Bien qu'ayant exploré la Kolyma, ce confin de l'extrême-orient russe, "à travers les tombereaux d'archives de l'administration du Goulag (qu'il a) dépouillées depuis le début des années 1990", Nicolas WERTH n'était jamais allé jusque-là sur place.

Son idée est de "tenter d'approcher différemment ces lieux, partir à la recherche des traces laissées par le plus grand système concentrationnaire du XXe siècle". (p 5)

Il faut à présent préciser que ce sera la première, mais aussi la dernière fois qu'il pourra le faire. Car, depuis août 2018, il est interdit de séjour en Russie pour avoir soutenu publiquement deux collègues historiens de Memorial arrêtés arbitrairement, Youri Dmitiriev et Oïoub Titiev. Devenu depuis le président de Memorial France, il continue le combat pour la vérité historique.

 

Ce voyage est particulièrement révélateur de l'évolution de la société russe post-soviétique et de son rapport à la mémoire historique.

Cette plongée dans le quotidien et la relation directe avec les porteurs locaux de mémoire est d'une richesse captivante. Que ce soit la description des paysages, et notamment des paysages urbains, du mode de vie, ou la transcription des nombreuses entrevues effectuées, Werth nous apporte de précieuses informations pour tenter de comprendre les dynamiques de la société russe actuelle.

Ainsi, nous découvrons la troublante continuité des comportements des "officiels" enfermés dans un discours commémoratif figé et une obéissance automatique aux prescriptions du "Centre". Paradoxalement, ils ont moins le sens de l'initiative que les "pionniers" du Goulag, dont ils célèbrent par ailleurs l'oeuvre modernisatrice.
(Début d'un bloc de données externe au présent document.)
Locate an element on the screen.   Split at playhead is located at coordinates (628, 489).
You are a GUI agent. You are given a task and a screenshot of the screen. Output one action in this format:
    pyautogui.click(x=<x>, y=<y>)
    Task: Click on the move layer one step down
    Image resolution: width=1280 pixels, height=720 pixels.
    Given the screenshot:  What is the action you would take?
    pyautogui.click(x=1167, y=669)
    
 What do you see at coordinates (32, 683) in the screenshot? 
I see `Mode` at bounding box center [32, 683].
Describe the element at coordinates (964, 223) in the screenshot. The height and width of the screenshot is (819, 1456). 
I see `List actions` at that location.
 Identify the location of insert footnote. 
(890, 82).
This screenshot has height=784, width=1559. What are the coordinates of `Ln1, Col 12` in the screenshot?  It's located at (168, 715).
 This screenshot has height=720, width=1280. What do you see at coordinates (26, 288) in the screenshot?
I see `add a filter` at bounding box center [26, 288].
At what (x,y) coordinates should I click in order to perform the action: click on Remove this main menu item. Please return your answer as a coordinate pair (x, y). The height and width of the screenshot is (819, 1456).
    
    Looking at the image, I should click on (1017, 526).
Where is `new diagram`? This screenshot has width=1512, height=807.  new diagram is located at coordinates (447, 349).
A côté de cela, la "société civile" (ou ce qui en tient lieu dans ces lieux en voie de désertification) est le seul point d'appui d'une mémoire authentique, mais qui peut passer par une forme de délire idéologique : on pense ici à ce chef d'entreprise local, entièrement possédé par une forme de "révélation religieuse orthodoxe", qui élève des croix dans les lieux de sépulture oubliés des différents campements du Goulag, après les avoir repérés, ce qui n'a rien d'évident vu leur abandon total.

Mais ce qui frappe avant tout, dans ce voyage, est l'état d'abandon par l'Etat de cette région, marquée par un exode continu depuis 1991. Et l'avancée, qui a dû se renforcer depuis, d'une présence chinoise basée sur le commerce.

Ainsi, la mémoire du Goulag, dans ce qui en fut un des hauts-lieux, raconté par deux écrivains majeurs, Varlam Chalamov et Evguénia Guinzbourg, n'est plus portée, en 2011, que par quelques personnalités auxquelles les autorités locales mettent de plus en plus des bâtons dans les roues. Ses traces matérielles disparaissent. Aussi leur recueil par les compagnons de voyage de Werth pour constituer, par la photo, un musée virtuel du Goulag, fut-il une entreprise particulièrement pertinente.